L'abandon des tarifs réglementés nous promet d'autres conséquences, que subissent déjà les Américains et les Britanniques. Les bourgs isolés, les hameaux, les communes à l'écart des grands axes de communication risquent de se voir abandonnés, mis à l'écart de la société et du progrès. Les extensions de réseaux, leur entretien et leur renforcement, jugés coûteux et fort peu rentables, en feront immanquablement les frais. Que vont devenir les personnes isolées aux ressources modestes, les personnes âgées, les familles nombreuses, les travailleurs pauvres ? Avec la déréglementation, comment ces gens-là feront-ils pour se chauffer et s'éclairer lorsque les fins de mois seront difficiles et les hivers rigoureux ?

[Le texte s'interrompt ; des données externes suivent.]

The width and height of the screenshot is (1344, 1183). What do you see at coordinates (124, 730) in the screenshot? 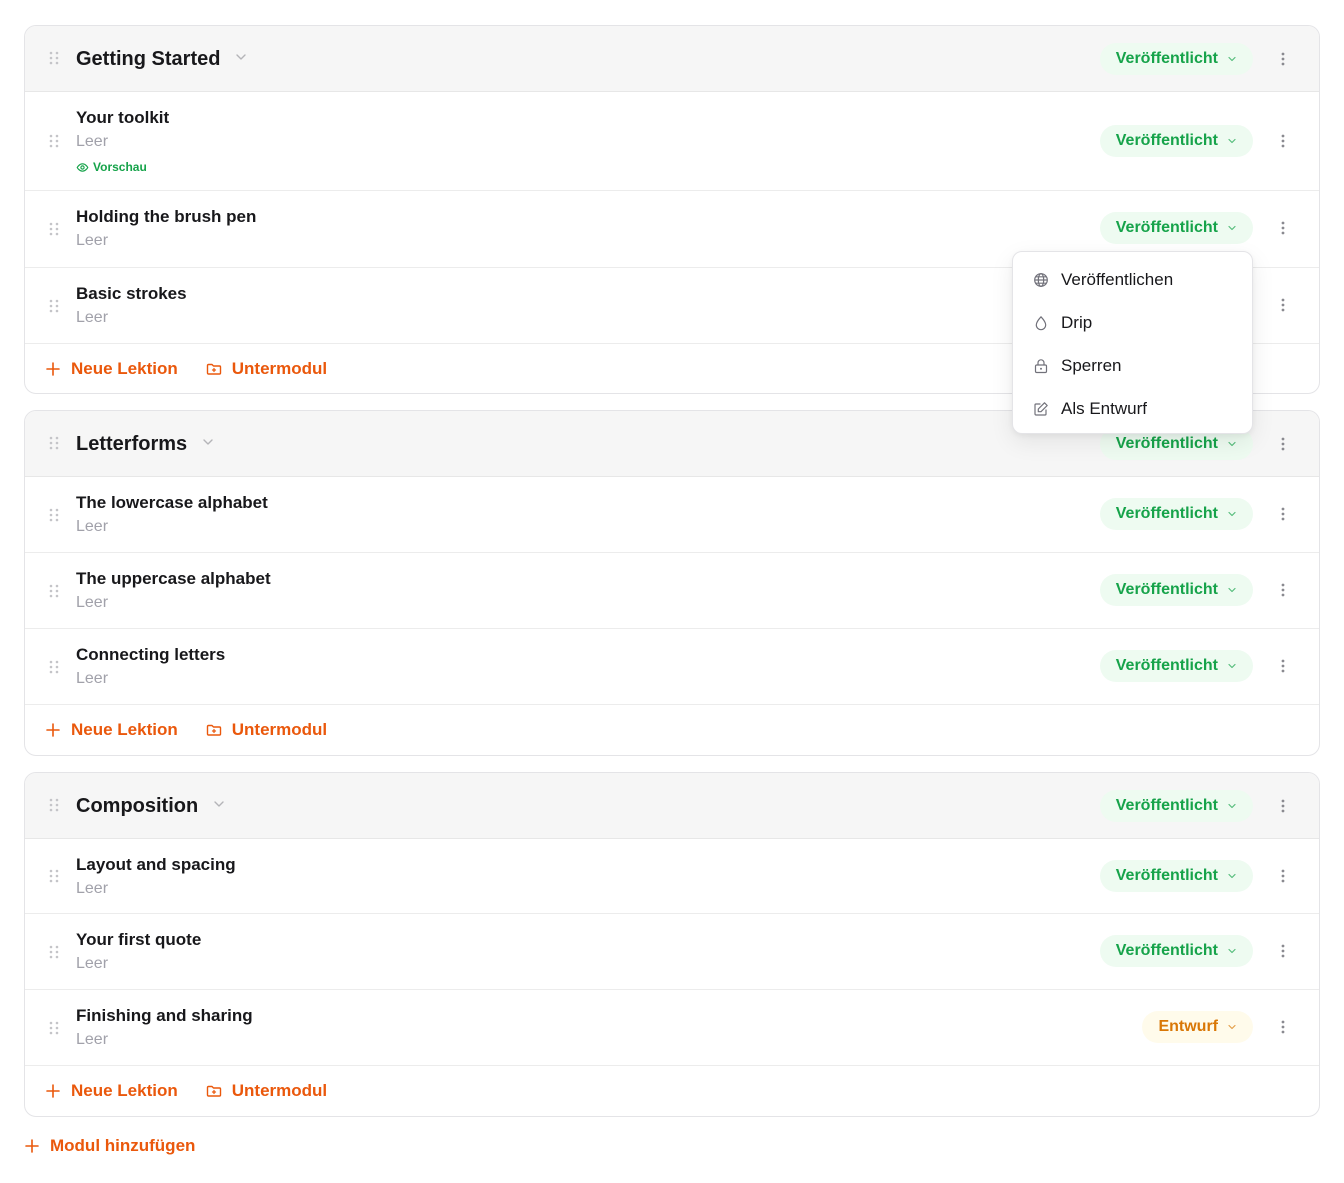
I see `new-lesson-label: Neue Lektion` at bounding box center [124, 730].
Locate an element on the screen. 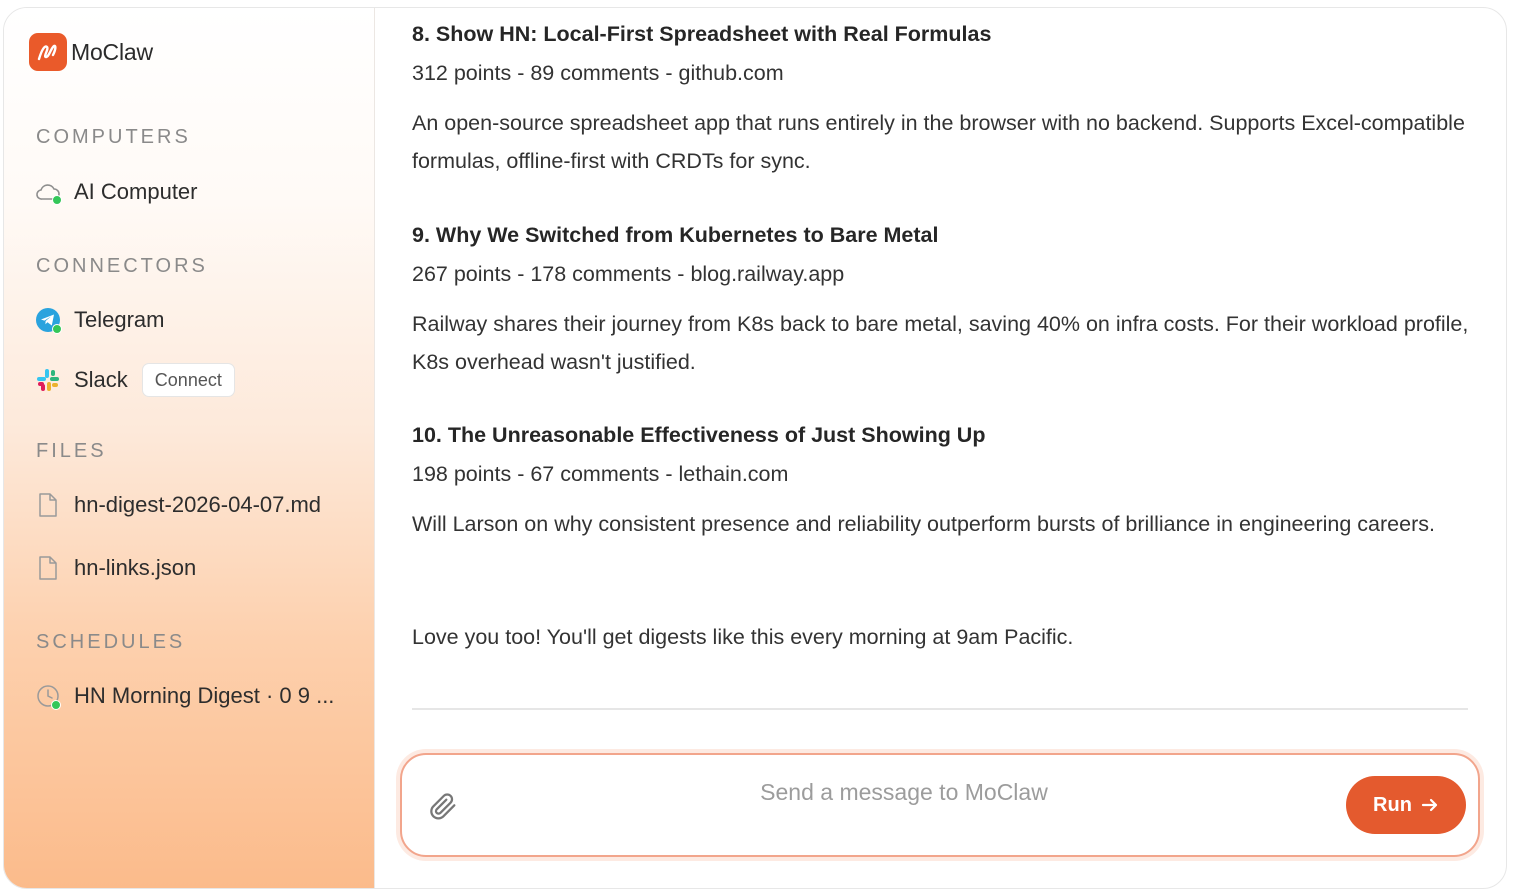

En conclusion, monsieur le secrétaire d'État, l'abandon des tarifs réglementés constitue pour moi un nouveau coup de canif porté à l'aménagement du territoire et une nouvelle mise en cause de la solidarité entre citoyens, mais aussi entre ville et territoires ruraux, entre ceux qui ont peu et ceux qui ont beaucoup. J'y vois la volonté politique de la majorité d'affaiblir encore les territoires ruraux, les régions les plus pauvres et les départements les plus défavorisés. Ceux qui souffriront le plus de cette déréglementation programmée sont les mêmes que ceux qui subissent déjà les franchises sur les médicaments et les actes médicaux et ceux qui, pourtant non imposables, vont se voir privés de l'exonération de la redevance audiovisuelle. Votre proposition de loi prétendument réparatrice n'est guère qu'un rideau de fumée, comme l'a dit M. Brottes, et le fait que vous refusiez nos amendements – des amendements destinés à protéger les consommateurs – montre bien votre volonté de ne pas agir.

L'échéance du 1er juillet 2010 arrivera très vite, monsieur le secrétaire d'État, et nul ne sait ce qui se passera ensuite. C'est pourquoi nous vous demandons de retirer cette date butoir du texte.

Quant à la réversibilité, c'est une question importante, sur laquelle nous restons extrêmement prudents. (Applaudissements sur les bancs du groupe socialiste, radical, citoyen et divers gauche et du groupe de la Gauche démocrate et républicaine.)